On a tour of the farm Alan shows a selection of fascinating, useful and edible plants. There is the diesel palm tree that actually produces diesel; the Kepel apple whose fruit makes you smell like lavender and the miracle fruit, whose small red berries are a natural sweetener. Close to the house is a large and shady breadfruit tree that provides the Carle family with their carbohydrate requirements for an entire year. When the fruit is green, it can be used as a potato substitute. When it is fully ripe Suzi uses it in desserts and cakes.
Prior to a tour, Alan collects food which Suzi uses in the meal. She hasn’t been able to find very much literature on the use of tropical or exotic fruits, so she experiments using traditional recipes. “I often substitute vegetable or fruits – say potato or pumpkin – with a similar textured tropical fruit like green breadfruit or mamey sapote. A lot of tropical fruits can be used green as a vegetable as well as ripe when sweet as a dessert. And the entire family seems to enjoy being my guinea pigs, too.”
Lunch for guests typically commences with samplings of exotic tropcial fruits followed by a dip made of tender stalks of cabbage palm. Next, hot breadfruit chips made by parboiling them, drying, and lightly frying slices of green breadfruit. The flavour is somewhere between a potato chip and a pancake. The main course might be chicken curry, delicately flavoured with freshly gathered spices, and accompanied by salads and breadfruit bread. Among Suzi’s unusual salad ingredients are edible costus flowers. Dessert could be cheesecake made with the aromatic soursop fruit. Soursop has an unattractive thorny skin, but inside it is succulent and very sweet.

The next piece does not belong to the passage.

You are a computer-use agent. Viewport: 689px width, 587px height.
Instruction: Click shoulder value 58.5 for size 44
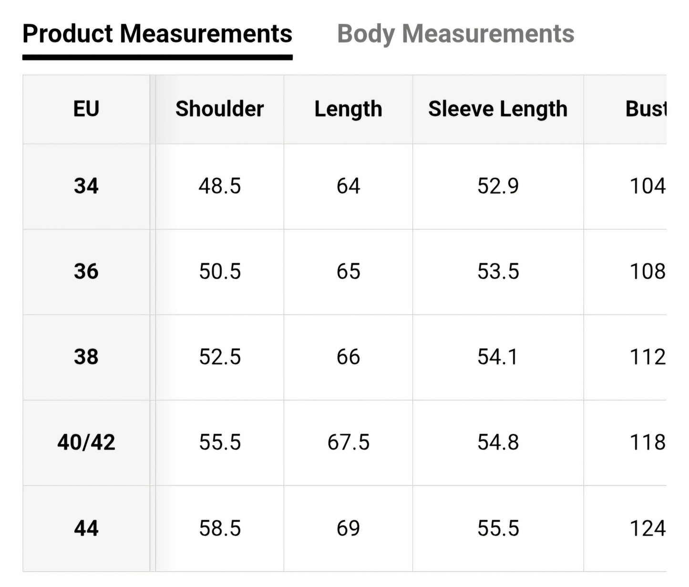220,528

Suzi says that the heat dictates a policy of keeping food simple. “We eat lots of fresh fruits and salads. I find it frustrating that food doesn’t keep for long here. Everything rots or goes mouldy. I even have to keep flour and spices in the fridge. We also have to contend with bat droppings and huge spiders that build these incredibly beautiful webs. Whey they are in the wrong places we just get a broom and move them.”
Alan and Suzi are cheerful and optimistic, though not complacent, about the future. They have made many sacrifices to fund their collecting trips and to finance what they call “our experiment” in self-sufficient tropical farming. “We haven’t had annual holidays since we started,” says Alan, “we don’t really go out to restaurants often, our cars aren’t the most comfortable, nor our clothes the newest fashion – but we have so much.”
He sums up his vision for The Botanical Ark by saying that he hopes it will “become a small example of what this planet has to offer humans and demonstrate that people can live in harmony with their environment. That we can hand our little piece of paradise to the next generation in better condition than we received it. And it will help people decide the planet is worth saving.”